In our study, the intake of fast food and red meat was not associated with AAM. Contrary to our findings, Jansen et al. reported that red meat intake frequency was inversely associated with AAM [17]. Similarly, in the prospective investigation in the South-West England girls, meat intakes at both 7 years and 3 years were strongly positively associated with the occurrence of menarche [13]. Consistent with our results, Carwile et al. could not find any significant association between girls' red-meat intake at the age of 9–14 years and AAM [16].
Other protein-containing foods such as poultry, fish, egg, and legumes have been less studied in relation to the AAM. In our study, poultry intake was inversely associated with AAM, although Jansen et al. could not show any relation between this food group and menarche among Colombian girls [17]. Fish intake has controversial findings associated with the risk of menarche [13, 17]; we could not find any association between fish intake and AAM. Limited studies have been conducted to investigate eggs and legumes intakes in relation to AAM, which provided non-significant results [13, 17].

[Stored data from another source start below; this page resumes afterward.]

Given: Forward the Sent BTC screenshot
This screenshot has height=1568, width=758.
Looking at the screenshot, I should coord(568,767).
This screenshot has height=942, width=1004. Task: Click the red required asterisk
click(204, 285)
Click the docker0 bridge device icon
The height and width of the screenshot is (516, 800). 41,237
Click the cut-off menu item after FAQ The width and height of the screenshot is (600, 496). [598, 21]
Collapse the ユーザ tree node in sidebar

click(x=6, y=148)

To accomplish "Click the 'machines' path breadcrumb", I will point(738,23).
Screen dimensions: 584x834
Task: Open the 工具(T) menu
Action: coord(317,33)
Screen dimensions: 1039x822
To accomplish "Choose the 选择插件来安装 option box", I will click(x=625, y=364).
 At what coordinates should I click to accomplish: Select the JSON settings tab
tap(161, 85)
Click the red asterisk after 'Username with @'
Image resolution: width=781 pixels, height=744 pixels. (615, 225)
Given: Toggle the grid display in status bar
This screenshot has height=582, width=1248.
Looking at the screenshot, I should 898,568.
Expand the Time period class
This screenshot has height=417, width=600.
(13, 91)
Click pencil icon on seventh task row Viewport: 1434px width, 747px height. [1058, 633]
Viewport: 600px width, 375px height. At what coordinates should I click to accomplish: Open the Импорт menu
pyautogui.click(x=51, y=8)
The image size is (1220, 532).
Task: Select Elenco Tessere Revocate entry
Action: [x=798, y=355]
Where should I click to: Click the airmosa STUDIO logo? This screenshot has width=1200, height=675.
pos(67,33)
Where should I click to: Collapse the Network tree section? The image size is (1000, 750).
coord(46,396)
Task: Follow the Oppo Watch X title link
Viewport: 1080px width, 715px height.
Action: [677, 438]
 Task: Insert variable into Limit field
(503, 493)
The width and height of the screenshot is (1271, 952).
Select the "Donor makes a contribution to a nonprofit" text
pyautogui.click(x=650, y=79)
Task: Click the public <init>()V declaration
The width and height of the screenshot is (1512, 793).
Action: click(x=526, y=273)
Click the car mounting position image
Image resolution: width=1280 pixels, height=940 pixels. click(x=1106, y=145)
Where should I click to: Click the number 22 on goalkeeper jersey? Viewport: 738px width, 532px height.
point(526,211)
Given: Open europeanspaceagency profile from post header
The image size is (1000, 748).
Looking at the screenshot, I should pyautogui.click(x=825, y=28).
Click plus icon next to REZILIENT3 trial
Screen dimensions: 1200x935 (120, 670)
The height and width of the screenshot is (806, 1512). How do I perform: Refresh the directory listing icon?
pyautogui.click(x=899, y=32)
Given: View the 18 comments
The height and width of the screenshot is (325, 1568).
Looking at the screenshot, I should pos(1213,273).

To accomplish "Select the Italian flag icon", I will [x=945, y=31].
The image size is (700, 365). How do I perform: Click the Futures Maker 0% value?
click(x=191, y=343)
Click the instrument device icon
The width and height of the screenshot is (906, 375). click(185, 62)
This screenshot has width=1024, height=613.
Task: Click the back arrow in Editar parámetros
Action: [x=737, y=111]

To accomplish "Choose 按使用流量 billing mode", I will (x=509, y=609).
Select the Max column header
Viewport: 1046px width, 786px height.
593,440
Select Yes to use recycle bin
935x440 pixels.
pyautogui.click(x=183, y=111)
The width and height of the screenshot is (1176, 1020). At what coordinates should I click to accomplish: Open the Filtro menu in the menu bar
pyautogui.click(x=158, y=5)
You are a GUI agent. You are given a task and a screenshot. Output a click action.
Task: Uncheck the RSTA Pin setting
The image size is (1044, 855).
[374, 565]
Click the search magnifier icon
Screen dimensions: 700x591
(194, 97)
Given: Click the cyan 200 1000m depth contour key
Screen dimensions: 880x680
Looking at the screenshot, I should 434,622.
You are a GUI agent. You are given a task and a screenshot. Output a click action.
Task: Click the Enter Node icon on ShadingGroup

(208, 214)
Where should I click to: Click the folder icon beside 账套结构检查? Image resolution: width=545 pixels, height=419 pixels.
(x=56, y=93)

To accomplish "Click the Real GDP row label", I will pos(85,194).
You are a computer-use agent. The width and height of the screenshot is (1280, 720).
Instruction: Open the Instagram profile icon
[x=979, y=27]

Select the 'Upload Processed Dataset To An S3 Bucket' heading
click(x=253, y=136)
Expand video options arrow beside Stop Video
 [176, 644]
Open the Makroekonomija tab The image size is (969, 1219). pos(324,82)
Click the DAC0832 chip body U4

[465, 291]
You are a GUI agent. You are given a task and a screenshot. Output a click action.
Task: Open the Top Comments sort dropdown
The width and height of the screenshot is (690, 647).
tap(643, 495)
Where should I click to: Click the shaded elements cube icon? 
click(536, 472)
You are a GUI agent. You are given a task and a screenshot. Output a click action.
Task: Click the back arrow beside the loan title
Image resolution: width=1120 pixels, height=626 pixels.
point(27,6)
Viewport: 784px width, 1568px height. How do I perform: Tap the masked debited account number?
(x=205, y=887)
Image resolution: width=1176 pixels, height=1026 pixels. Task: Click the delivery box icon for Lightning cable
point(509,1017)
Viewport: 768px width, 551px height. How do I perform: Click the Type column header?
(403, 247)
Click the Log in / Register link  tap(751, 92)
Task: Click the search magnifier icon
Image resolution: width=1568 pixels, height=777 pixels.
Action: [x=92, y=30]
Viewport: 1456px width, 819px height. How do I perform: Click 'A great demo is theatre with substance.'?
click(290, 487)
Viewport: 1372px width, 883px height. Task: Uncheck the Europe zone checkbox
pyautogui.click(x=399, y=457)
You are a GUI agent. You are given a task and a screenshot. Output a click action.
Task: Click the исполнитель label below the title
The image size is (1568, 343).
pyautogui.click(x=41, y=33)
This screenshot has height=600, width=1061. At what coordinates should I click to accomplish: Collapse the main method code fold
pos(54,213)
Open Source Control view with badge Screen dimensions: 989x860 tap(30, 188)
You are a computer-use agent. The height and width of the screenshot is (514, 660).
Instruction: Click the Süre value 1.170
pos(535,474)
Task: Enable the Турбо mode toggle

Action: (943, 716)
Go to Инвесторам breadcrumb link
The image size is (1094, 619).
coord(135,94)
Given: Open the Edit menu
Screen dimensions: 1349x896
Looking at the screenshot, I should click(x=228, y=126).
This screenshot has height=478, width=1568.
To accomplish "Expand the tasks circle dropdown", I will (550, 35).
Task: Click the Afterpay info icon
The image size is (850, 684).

The previous studies were more interested in investigating the associations of dietary intakes of protein during early to mid-childhood rather than late-childhood, which is close to the age of menarche, perhaps due to the possible effects of puberty dietary intakes during the late-childhood periods [24]. Girls enter puberty between the ages of 8 and 13 [25]. The age of girls in our study ranged between 6 and 14 years; one-third of them were ≤ 8 years (mid-childhood), reflecting that most of them had entered puberty. Regardless of the possible effect of puberty on dietary intakes, habitual intakes of children may not be stable from early to late childhood. Therefore it makes it difficult to rely on a one-time point of dietary assessment for investigation on menarche. We also found considerable variability among studies in terms of dietary assessment tools, definitions of each food group, it's unit (gram, serving, gram/1000 kcal, etc.), and frequency (continuous, one serving/day, one serving/week, etc.). Besides, the substantial differences in the food products and the preferred food items consumption across the populations and food preparation methods render the evidence challenging to interpret collectively.
Prospective design and investigating different protein-containing foods are among the strengths of the study. However, our study does have its limitations; first, a small sample size reduces our ability to conduct subgroup analysis based on participants' baseline age. Second, because most of our participants entered puberty, the potential effects of each stage of puberty on dietary intakes could not be ruled out.